Foto: August Kilmi
From 27–28 January 2026, the EKA hosted the international T4EU conference “Spatial Dimensions of Heritage | Creative Research Capacities” in Tallinn, organised as part of the Transform4Europe (T4EU) Alliance. This two-day event focused on the spatial dimensions of cultural heritage and interdisciplinary creative research approaches that connect theory and practice across disciplines. The conference explored how place, context and emerging technologies such as AR, VR and 3D modelling can inform and enrich heritage studies and creative research methods.
Participants could join the conference both on site at EKA and via live stream, and the event brought together over 100 participants from a range of academic and professional backgrounds. The audience included students, researchers, faculty, doctoral candidates and creative practitioners from EKA as well as partner universities in the T4EU network, fostering lively interdisciplinary dialogue and exchange.
Recordings of both conference days are available with timestamps on YouTube:
Day I (27 January): Spatial Dimensions of Heritage – recording
Day II (28 January): Creative Research Capacities – recording.
Sessions featured a mix of theoretical and practical contributions related to interpreting tangible and intangible heritage, the role of digital tools and creative methodologies, and new ways of understanding spatial relations in heritage research.
Tullia Catalan, Associate Professor in the Humanities at the University of Trieste and T4EU WP7 expert, reflected on the conference’s rich perspectives, noting that keynote speaker Pascal Bronner’s lecture “Confessions of a Dying Tree” offered a compelling and unconventional viewpoint, and that doctoral presentations addressed critical societal, environmental and sustainability themes.

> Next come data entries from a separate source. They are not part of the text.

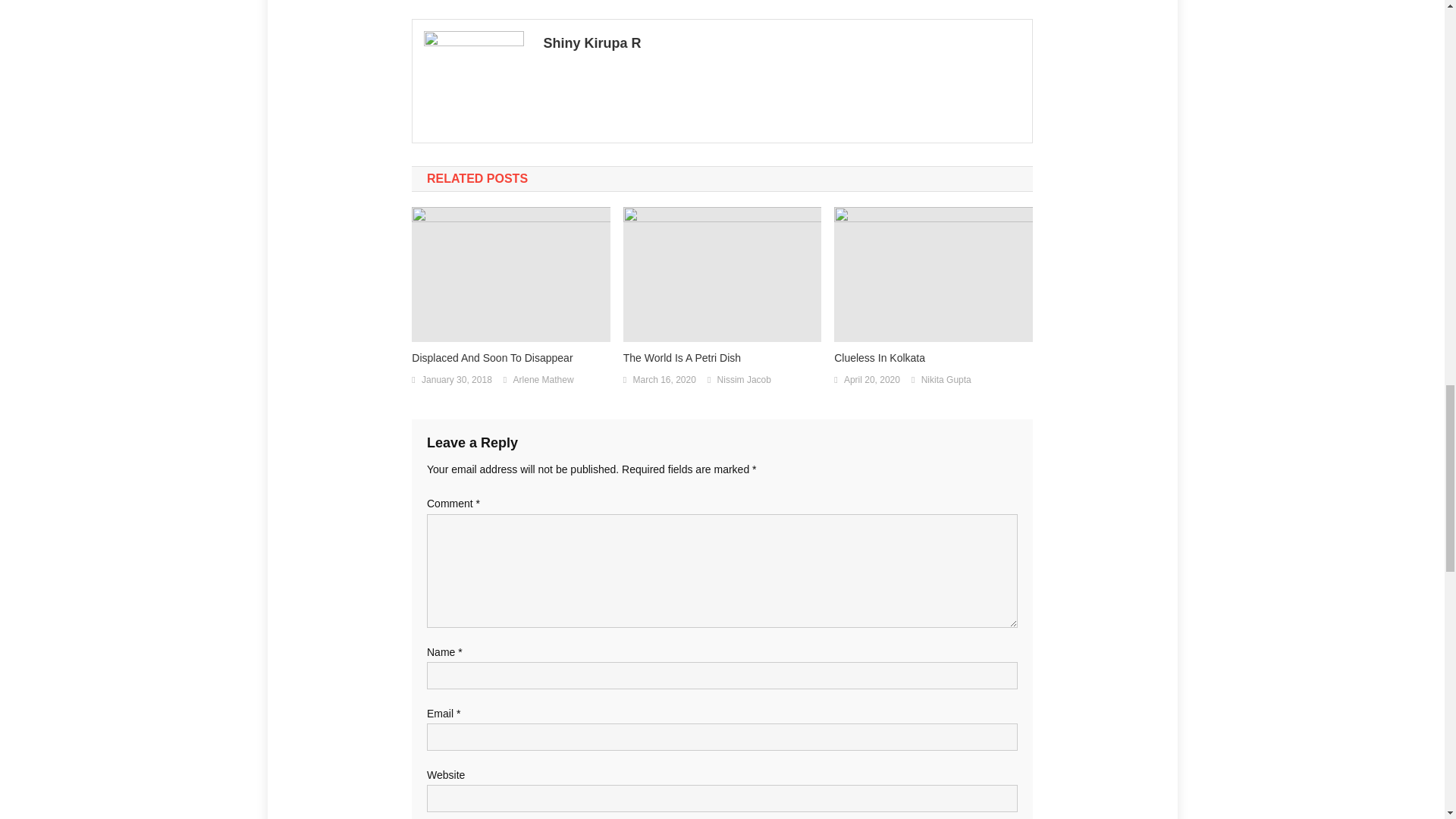
Nissim Jacob (744, 380)
March 16, 2020 (663, 380)
The World Is A Petri Dish (722, 357)
Arlene Mathew (543, 380)
Displaced And Soon To Disappear (511, 357)
January 30, 2018 (457, 380)
Shiny Kirupa R (781, 43)
Given the description of an element on the screen output the (x, y) to click on. 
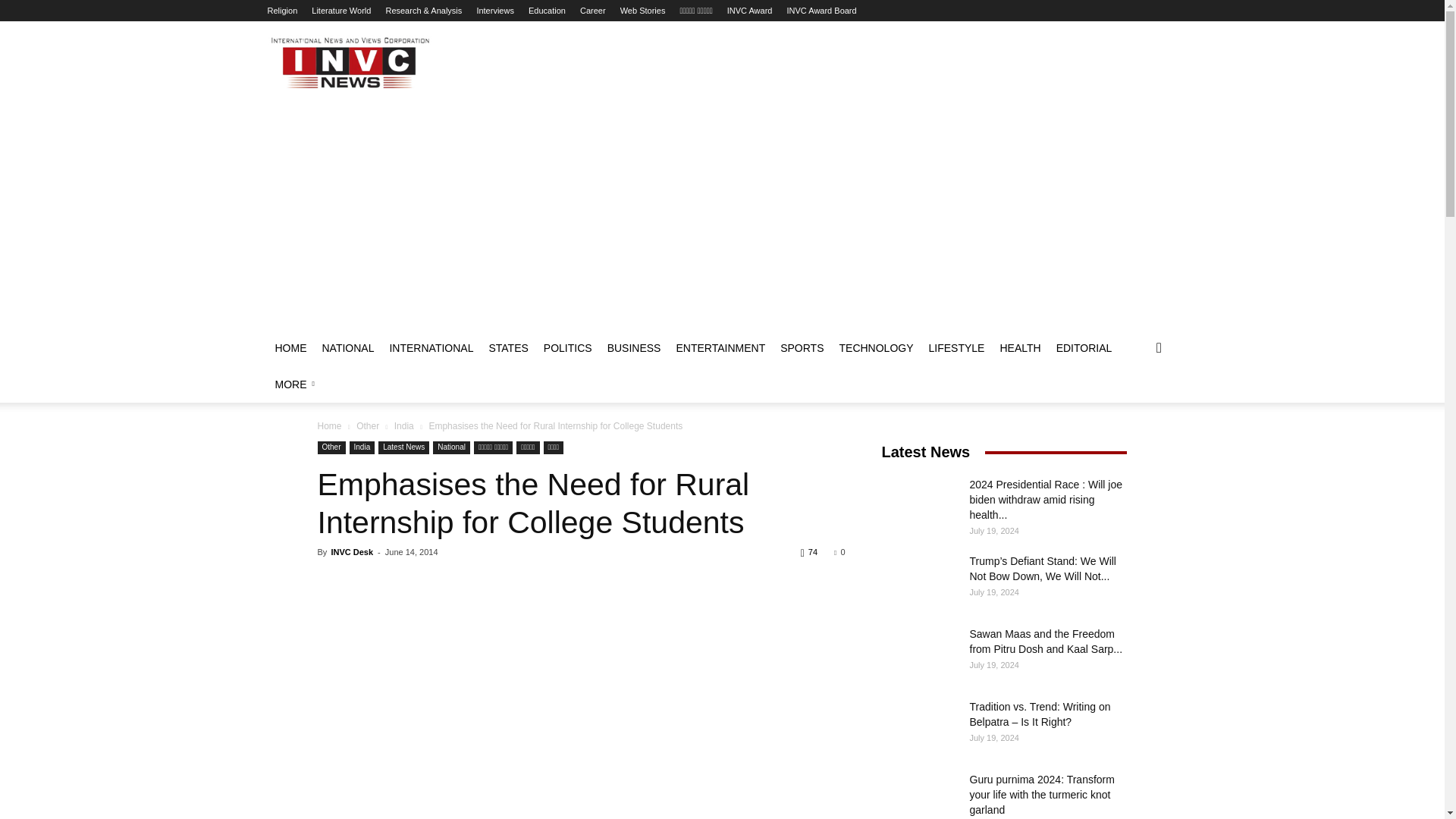
Literature World (341, 10)
Career (592, 10)
Religion (281, 10)
Web Stories (642, 10)
Education (547, 10)
INVC (348, 62)
Interviews (494, 10)
View all posts in Other (367, 425)
INVC Award Board (822, 10)
View all posts in India (403, 425)
INVC Award (749, 10)
Given the description of an element on the screen output the (x, y) to click on. 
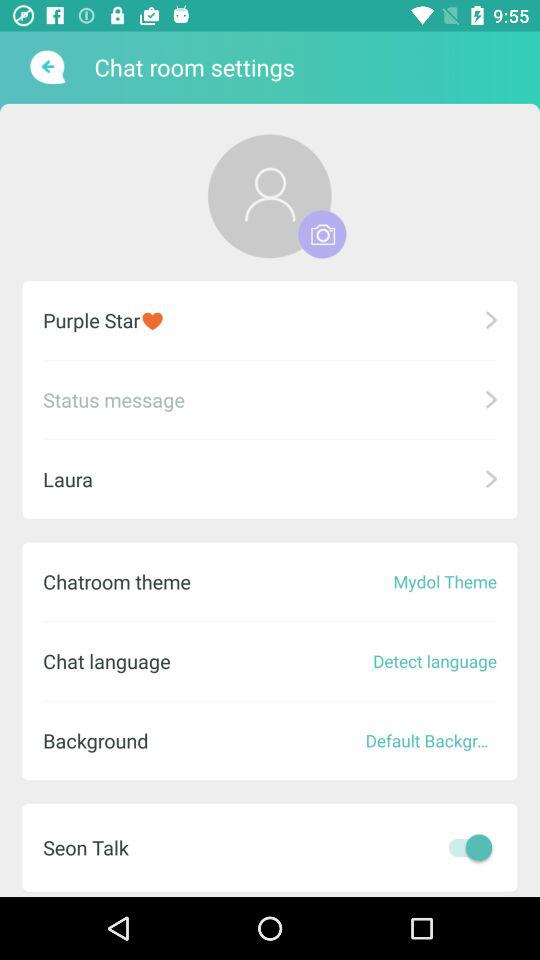
toggle button off/on (465, 847)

The conference’s lead organiser, Martin Melioranski, lecturer at EKA’s School of Architecture and Director of 3DL, reflected on the broad range of presentations, which sparked inspiring discussions across heritage studies, architecture, art, design, digital humanities, history, and related fields. He noted that the conference brought to the foreground how different scientific disciplines and conceptual frameworks address the challenges of fragmented and only partially preserved heritage across its various scales and spectrums.
Melioranski also emphasised the importance of ensuring that investigative research and technical knowledge extend beyond a narrow circle of directly involved stakeholders and are disseminated as widely as possible. According to him, this openness allows analytical insights to stand alongside intuition and creative thought, supporting thoughtful historical and spatial choices that European societies face today and in the (un)foreseeable future.
The conference programme and further information are available here.
The event took take place under the auspices of the Transform4Europe Alliance. A collaborative network of 11 European universities focused on climate change, digitalisation, and social challenges – and is co-funded by the Erasmus+ Programme of the European Union.